TASK LIST:
1. In the passage on reading-time modeling, which modeling framework does Shain (2024) use to study the dissociation of frequency and predictability effects?
2. Please write the next part of the passage on reading-time modeling, picking up after its last sentence.

SELECTED TEXT:
BEGIN

While Shain (2024) acknowledges that model size has an impact on the quality of surprisal estimates as predictors of reading times (based on results in e.g. Oh et al., 2022, Shain et al., 2024), the potential influence of training data amount was not considered. More importantly, word frequency was found to modulate the influence of model size and training data amount on the ability of LLM surprisal to predict human reading times (Oh et al., 2024). It is therefore likely that different estimates of frequency effects could be derived depending on the LLM used to operationalize predictability in a modeling study using naturalistic reading times. We illustrate this point through an experiment that closely follows the procedures of Shain (2024), as well as an experiment using multilingual reading time data.
Shain (2024) studies the dissociation of frequency and predictability effects at scale using the modeling framework of continuous-time deconvolutional regressive neural network (CDR-NN; Shain, 2021, Shain and Schuler, 2024), which we also employ in our first experiment. While standard approaches like linear mixed-effects models (LMEM; Bates, Mächler, Bolker, & Walker, 2015) and generalized additive models (GAM; Wood, 2006) are typically used to study human reading times (e.g. Hoover et al., 2023, Oh and Schuler, 2023b, Wilcox et al., 2020), these modeling approaches assume that the current response reading time yi depends solely on the corresponding predictors xi and is independent of any preceding predictors. This limits LMEMs and GAMs in capturing the lingering influence of the current word on future reading times, which is well-known as ‘spillover’ effects in psycholinguistics (Rayner et al., 1983, Vasishth, 2006). While this issue is commonly addressed by including ‘spillover variants’ of predictors from preceding words as predictors of the current response reading time, this may lead to identifiability issues in LMEM/GAMs and additionally makes the assumption that previously processed words are dispersed evenly throughout time.

END

EXTRACTED DATA:
BEGIN

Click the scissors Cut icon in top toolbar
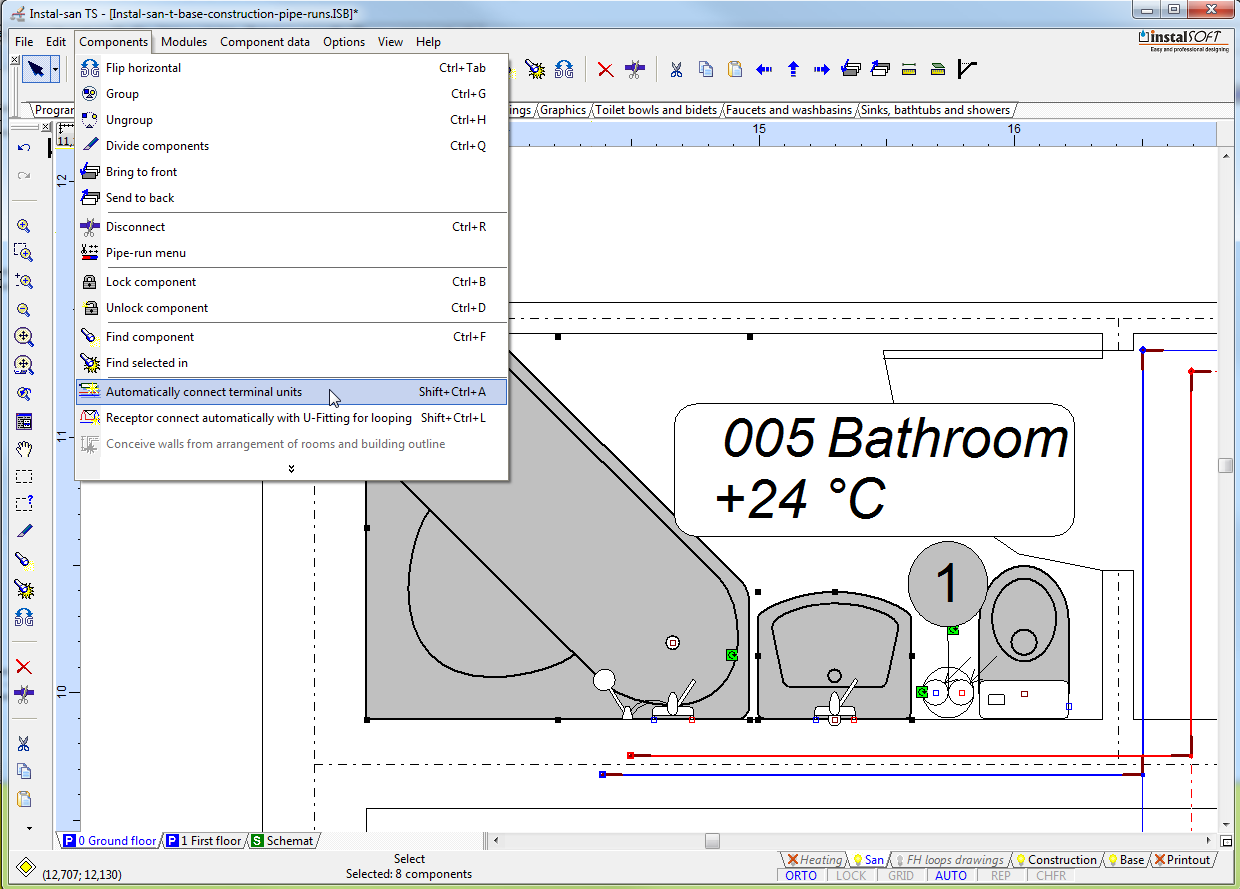point(676,69)
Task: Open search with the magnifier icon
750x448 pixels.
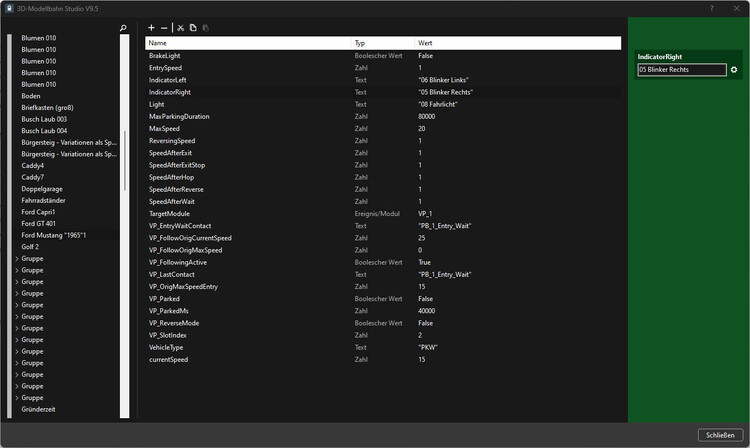Action: click(123, 28)
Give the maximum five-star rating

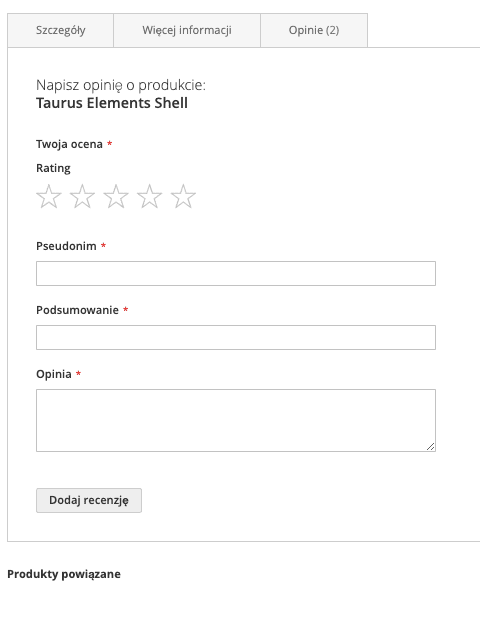click(x=184, y=196)
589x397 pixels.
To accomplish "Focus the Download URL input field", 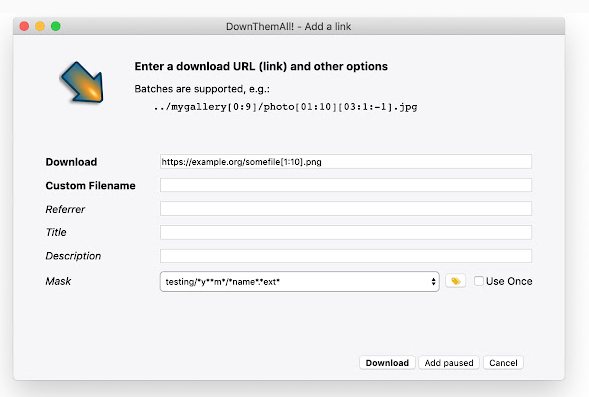I will tap(346, 162).
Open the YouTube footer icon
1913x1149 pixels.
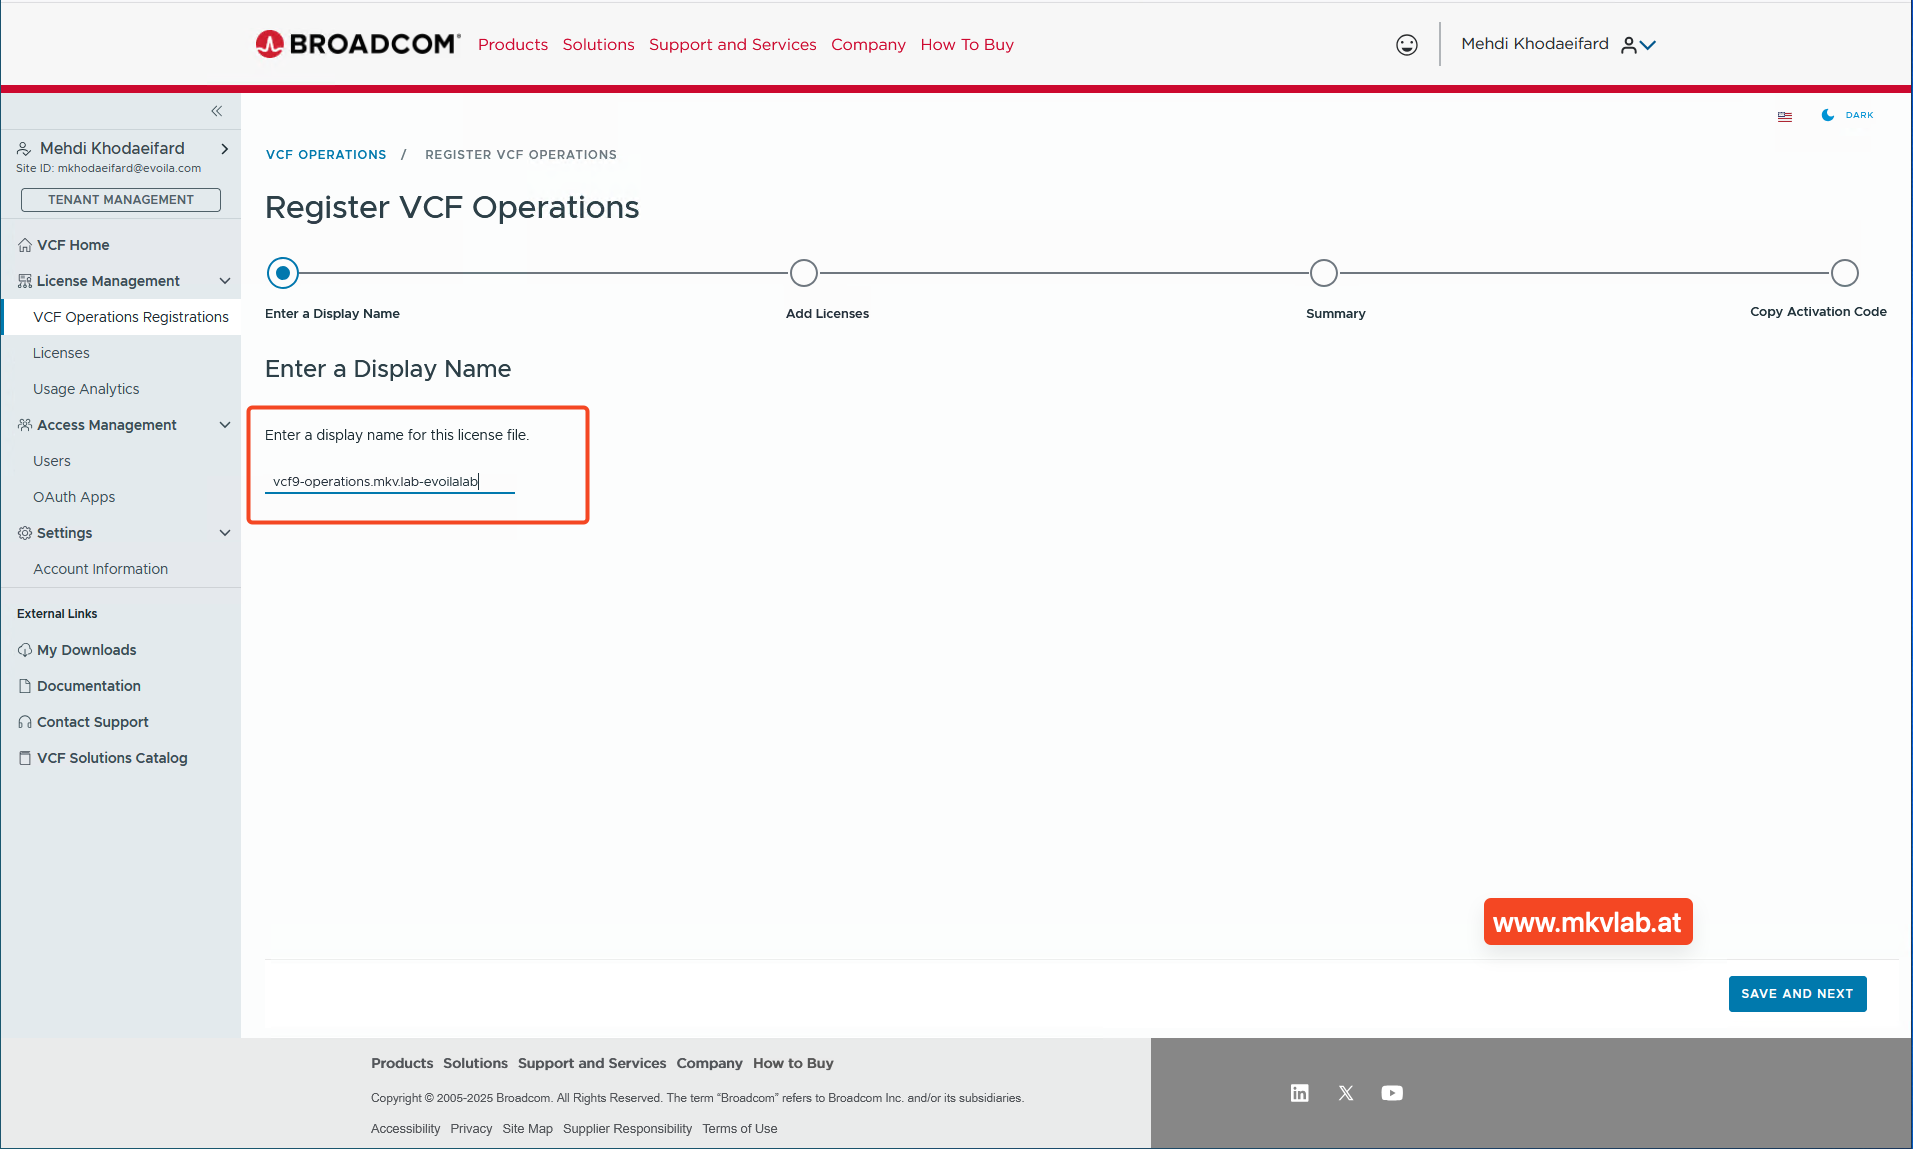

END

PER-TASK ANSWERS:
1. The continuous-time deconvolutional regressive neural network (CDR-NN).

2.
Continuous-time deconvolutional regression (CDR; Shain & Schuler, 2021) was developed to address these limitations by estimating a parametric continuous-time impulse response function (e.g. the three-parameter shifted Gamma function) in a data-driven manner. CDR-NN models are extensions of CDR models based on deep neural networks that estimate a nonlinear function that relates a set of predictors (e.g. unigram surprisal) to its effect on the parameters of the predictive distribution over the response (i.e. reading times) with some continuous time delay. In doing so, CDR-NN models additionally relax assumptions that the influence of the predictor on the response is linear and homoscedastic (constant error), which are also implausible for modeling the time course of naturalistic reading (Shain & Schuler, 2024).